I started with one GPU no distributed and I could only train with

image size= 112 (half of 224)

batch_size = about 60 (half of what I have)

but now I want to train with 224 and bs 125 and I can’t be possible that I can’t run that with 8 gpus.

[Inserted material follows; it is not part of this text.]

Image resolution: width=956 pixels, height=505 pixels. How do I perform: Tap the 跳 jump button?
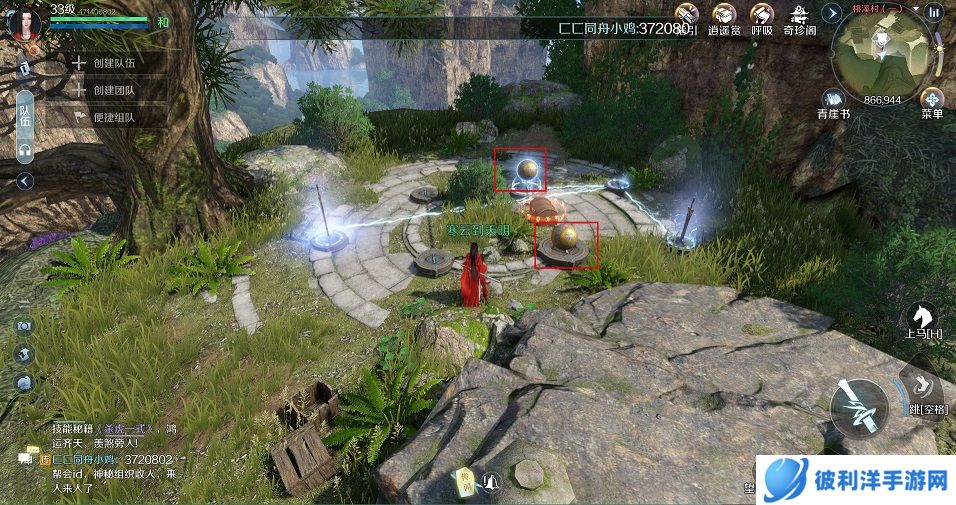click(922, 390)
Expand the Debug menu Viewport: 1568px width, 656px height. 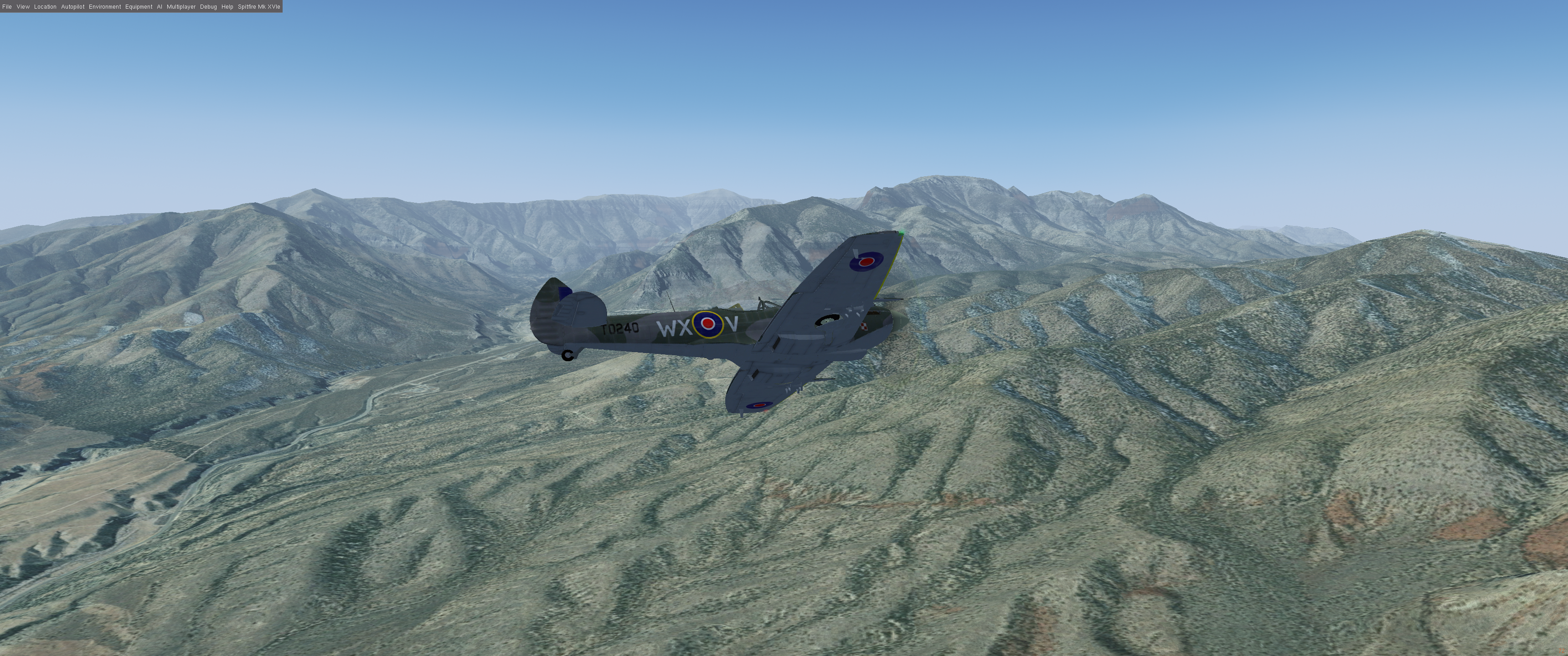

I have another server with two Tesla V100 with 32GB each one and actually is running right now. It is weird because I specified batch size to be 125 and the epoch shows 200

python -m torch.distributed.launch --nproc_per_node=2 main_amp_cifar10.py -a resnet50 --b 125 --workers 4 --opt-level O3 ./

Epoch: [2][33/200] Time 0.048 (0.050) Speed 5225.336 (5015.339) Loss 0.8833006620 (0.9562) Prec@1 69.200 (66.533) Prec@5 96.800 (96.921)
Epoch: [2][34/200] Time 0.048 (0.050) Speed 5227.816 (5021.342) Loss 0.8718330264 (0.9537) Prec@1 67.600 (66.565) Prec@5 99.600 (97.000)
Epoch: [2][35/200] Time 0.048 (0.050) Speed 5216.194 (5026.707) Loss 1.0144102573 (0.9555) Prec@1 66.000 (66.549) Prec@5 97.200 (97.006)
Epoch: [2][36/200] Time 0.048 (0.050) Speed 5222.039 (5031.935) Loss 0.9020771980 (0.9540) Prec@1 70.400 (66.656) Prec@5 96.400 (96.989)
Epoch: [2][37/200] Time 0.048 (0.050) Speed 5231.011 (5037.116) Loss 0.9450572729 (0.9537) Prec@1 65.600 (66.627) Prec@5 95.200 (96.941)
Epoch: [2][38/200] Time 0.048 (0.050) Speed 5232.084 (5042.061) Loss 1.0129337311 (0.9553) Prec@1 63.200 (66.537) Prec@5 97.200 (96.947)
Epoch: [2][39/200] Time 0.048 (0.050) Speed 5223.324 (5046.551) Loss 0.9215689898 (0.9544) Prec@1 66.400 (66.533) Prec@5 98.000 (96.974)
Epoch: [2][40/200] Time 0.048 (0.049) Speed 5218.380 (5050.709) Loss 1.0108802319 (0.9559) Prec@1 64.400 (66.480) Prec@5 96.000 (96.950)
Epoch: [2][41/200] Time 0.048 (0.049) Speed 5181.661 (5053.824) Loss 0.9646931887 (0.9561) Prec@1 65.200 (66.449) Prec@5 96.400 (96.937)
Epoch: [2][42/200] Time 0.048 (0.049) Speed 5183.026 (5056.825) Loss 0.8261133432 (0.9530) Prec@1 70.000 (66.533) Prec@5 96.800 (96.933)

So, in conclusion

it doesn’t run with 8 GTX 1080 Ti 12gb

It runs with two Tesla V100-PCIE 32gb

Lornatang · February 4, 2020, 4:30am

Hi, I happen to be using the Efficient model, so let me answer that question
I’ll tell you a rule for computing video memory.

efficientnet-b0 parms is 5.3M.
For details, please see https://github.com/Lornatang/EfficientNet/blob/master/README.md

Tanya_Boone · February 5, 2020, 10:15pm

Thanks…that’s why I was using 8 gpus but still I wasn’t able to run it.